Christian Brother accused of indecent assault on school trip

A Christian Brother who took a group of disadvantaged boys on holidays to Co Clare has gone on trial charged with indecently assaulting one of them.

A Christian Brother who took a group of disadvantaged boys on holidays to Co Clare has gone on trial charged with indecently assaulting one of them.

The 62-year-old man has pleaded not guilty to committing the offence on a hill near Finore between August 3, 1985 and August 14, 1986.

He also pleaded not guilty at Dublin Circuit Criminal Court to indecent assault on the same boy between August 1, 1987 and August 31, 1989 in the accused's home.

The now 37-year-old complainant told Ms Mary Rose Gearty BL, prosecuting, that he first met the accused around the age of 13 when the defendant worked as a liaison between staff and students at his school.

He said he and his friend were suspended from school and took the man up on his offer of lunch in a monastery. "Soup and sandwiches at lunchtime was a luxury for me then, so we went," he said.

He said that some time later, the accused and another Christian brother took him and other local boys on holiday for almost a week to Finore, Co Clare.

He and the accused became separated from the rest of the group during a hill walk and he said the Brother then indecently assaulted him at a large rock about a third of the way up the hill.

A couple of years later the accused drove into his neighbourhood and asked if he wanted to have lunch in his home. The accused drove him to his house, where he indecently assaulted him again.

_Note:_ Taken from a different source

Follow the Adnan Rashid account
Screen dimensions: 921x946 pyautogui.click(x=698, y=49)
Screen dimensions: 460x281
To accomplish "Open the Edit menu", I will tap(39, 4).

The complainant agreed with Mr Felix McEnroy SC, defending, that he had never returned to Finore. He did not remember how many hills there were, or on which hill the alleged assault took place.

Mr McEnroy put it to him that there was no rock, but the complainant said there was. He said he did not remember a church but accepted that there was one.

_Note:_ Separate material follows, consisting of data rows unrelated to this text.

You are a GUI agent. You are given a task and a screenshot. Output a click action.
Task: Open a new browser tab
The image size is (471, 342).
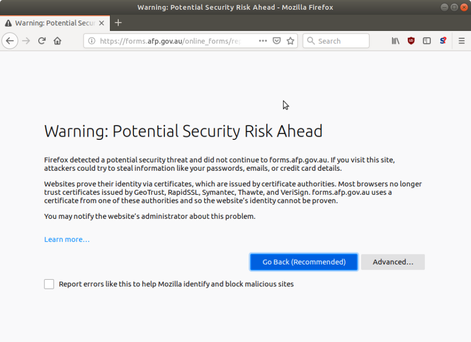[x=118, y=23]
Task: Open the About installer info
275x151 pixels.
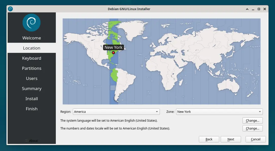Action: 32,141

He gave the names of the other boys who shared a mobile home with him in a large caravan park by the sea.

"I can still picture the mobile home in my head. We were underprivileged, unemployed school drop outs," he said, when asked what they had in common.

He said that some of the other boys would have viewed him as different. "I was probably one of the more picked on people in my area. I had a difficult life, yes," he agreed.

Mr McEnroy noted that the complainant had endured a lot of unhappiness as a child regarding how he was treated and fed.

He accepted that he got the dates wrong of the time he had been convicted of joyriding and agreed that his dates might also be wrong about the alleged assaults.

The trial continues before Judge Tony Hunt and a jury of six men and six women.